═══ EXTRACTED RECORDS
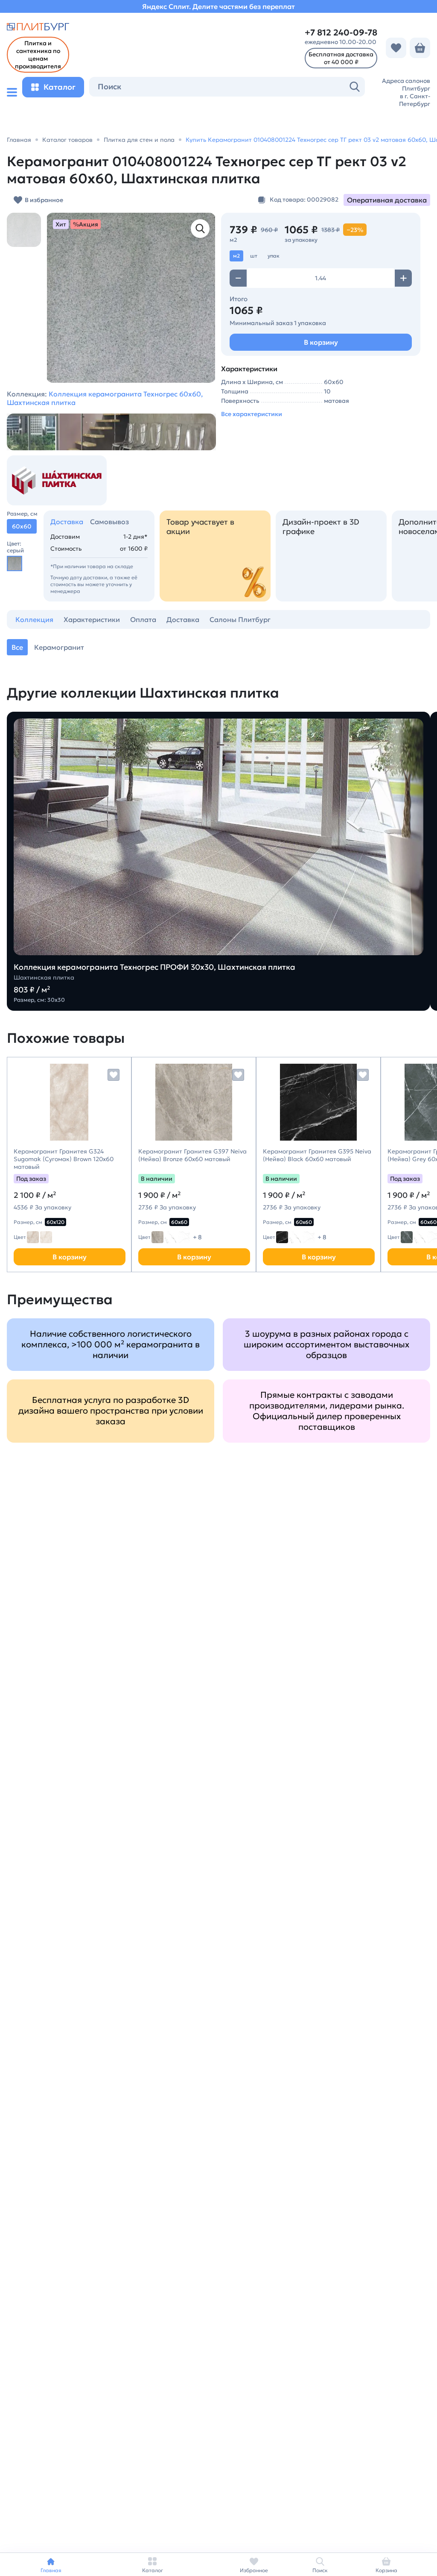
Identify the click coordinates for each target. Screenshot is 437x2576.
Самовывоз (109, 521)
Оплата (143, 619)
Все (17, 647)
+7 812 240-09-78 (341, 32)
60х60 (179, 1222)
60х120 (55, 1222)
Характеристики (92, 619)
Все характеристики (251, 414)
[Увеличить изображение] (200, 228)
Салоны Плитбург (240, 619)
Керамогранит (59, 647)
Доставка (66, 521)
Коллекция (34, 619)
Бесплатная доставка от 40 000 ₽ (341, 58)
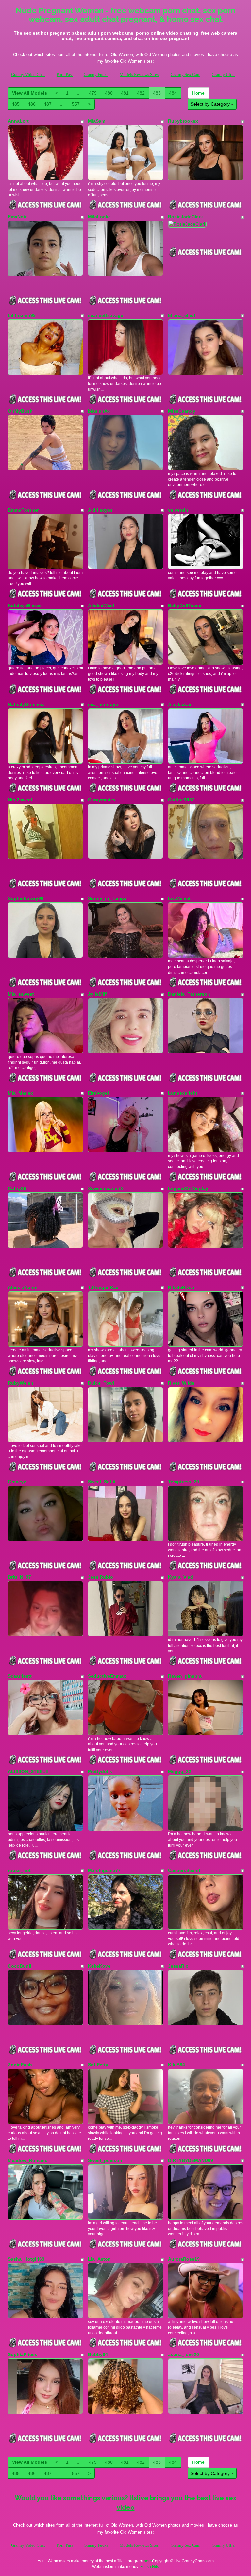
══════
## EXERCISE PROMPT
Return the records above exactly as written. Do not include their images.

## ANSWER SECTION
Identify the click coordinates for each target. Screenshot is 437x2576.
Самовывоз (109, 521)
Оплата (143, 619)
Все (17, 647)
+7 812 240-09-78 (341, 32)
60х60 (179, 1222)
60х120 (55, 1222)
Характеристики (92, 619)
Все характеристики (251, 414)
[Увеличить изображение] (200, 228)
Салоны Плитбург (240, 619)
Керамогранит (59, 647)
Доставка (66, 521)
Коллекция (34, 619)
Бесплатная доставка от 40 000 ₽ (341, 58)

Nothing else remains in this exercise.